ArcLakeGroupSummary <- read_excel("~/Desktop/EPSRC Project /ArcLakeGroupSummary.xlsx")
dundeedata <- read_csv("~/Desktop/EPSRC Project /dundeedata.csv.xls")
colnames(dundeedata)[1]<-"GloboLakes_ID" # change the GloboLID column name to GloboLakes_ID to make the merge easier.
Data<-merge(ArcLakeGroupSummary, dundeedata, by = "GloboLakes_ID", all = TRUE )
Data<-subset(Data, Group!="NA") # The data set is back to the original 732 rows just with extra columns of information
Data$Group<-as.factor(Data$Group)
In order to compae different models and particular parameter values I decided to split the data into a training (80%) and test (20%) set in a stratified way. The training set will be used in stratified 5 fold cross-validation to compare the perfomance of different models. The model that performs best, i.e. has the lowest cross-validation error rate will be used toproduce a test error rate.
An illustration of the scheme to be used in comparing various models using stratification can be found below.
Some brief justifications for some of the decisions made:
The overall scheme - A good justification is explained here .
The 80-20 split - After having tried out a few different splits (i.e. 60-40, 70-30, etc…), I found that the SVMs with quadratic and radial kernels tended to overfit when it came to performing cross-validation on the training sets with a smaller percentage.
The 5-fold cross-validation - A lower amount of folds induces a lower variance for the estimate of the cross-validation error rate. Also, as the training set consists 80% of all observations each of the 5 folds account for 16% of the entire data set which is compariable to the test set 20% size.
The stratification through out - Ideally we would want our classification method to wrongly / correctly predict an observation’s class based on the method being trained on that particular class. An illustration of an extreme problem that could be created if we didn’t stratify is given below. In addition, as we are using a single seed stratifying will give us a more stable estimate of our CV and test error rates.
In order to use each method, I first prepare a suitable data frame - splitting it into training and test sets and then splitting the training set into 5 folds.

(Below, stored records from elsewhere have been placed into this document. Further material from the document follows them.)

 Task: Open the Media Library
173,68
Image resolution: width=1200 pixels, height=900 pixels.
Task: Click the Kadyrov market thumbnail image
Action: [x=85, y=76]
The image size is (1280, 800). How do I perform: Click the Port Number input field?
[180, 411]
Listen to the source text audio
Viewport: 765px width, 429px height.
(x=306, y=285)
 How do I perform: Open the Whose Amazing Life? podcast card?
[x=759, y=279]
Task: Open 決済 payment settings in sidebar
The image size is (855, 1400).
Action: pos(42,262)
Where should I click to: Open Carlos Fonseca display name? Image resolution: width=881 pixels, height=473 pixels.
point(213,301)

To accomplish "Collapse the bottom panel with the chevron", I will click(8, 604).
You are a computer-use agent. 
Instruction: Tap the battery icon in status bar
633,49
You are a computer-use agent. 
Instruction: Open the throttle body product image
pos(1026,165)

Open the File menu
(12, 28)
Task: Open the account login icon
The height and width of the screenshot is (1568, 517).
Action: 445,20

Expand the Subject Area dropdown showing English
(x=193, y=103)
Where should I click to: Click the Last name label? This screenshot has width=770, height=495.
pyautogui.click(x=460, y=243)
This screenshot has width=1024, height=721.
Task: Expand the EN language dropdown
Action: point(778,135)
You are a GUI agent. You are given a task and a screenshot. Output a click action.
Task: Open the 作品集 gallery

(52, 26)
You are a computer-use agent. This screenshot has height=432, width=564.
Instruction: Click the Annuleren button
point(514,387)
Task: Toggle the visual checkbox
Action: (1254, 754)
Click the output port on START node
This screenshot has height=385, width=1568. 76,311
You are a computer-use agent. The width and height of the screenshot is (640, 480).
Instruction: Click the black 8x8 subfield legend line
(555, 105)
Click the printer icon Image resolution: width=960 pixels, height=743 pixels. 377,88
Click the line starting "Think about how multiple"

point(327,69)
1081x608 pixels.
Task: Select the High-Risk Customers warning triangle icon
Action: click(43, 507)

Data1<-data.frame(Data[,c("Group","PC1","PC2")])
# Stratify the entire training set into training and test sets
set.seed(234)
library(caret)
train.index<-createDataPartition(Data1$Group, p=0.8, list = FALSE)
train.set<-Data1[train.index, ]
test.set<-Data1[-train.index, ]
# Stratify the training set into 5 folds
folds <- createFolds(y=factor(train.set$Group), k = 5, list = FALSE)
train.set$fold <- folds
Originally, I only considered QDA. However, including the performance of LDA may make for an interesting comparison.
# Using LDA to produce the CV error rate
CV.error<-NULL
for (i in 1:5) {
valid.data <- subset(train.set, fold == i)
train.data <- subset(train.set, fold != i)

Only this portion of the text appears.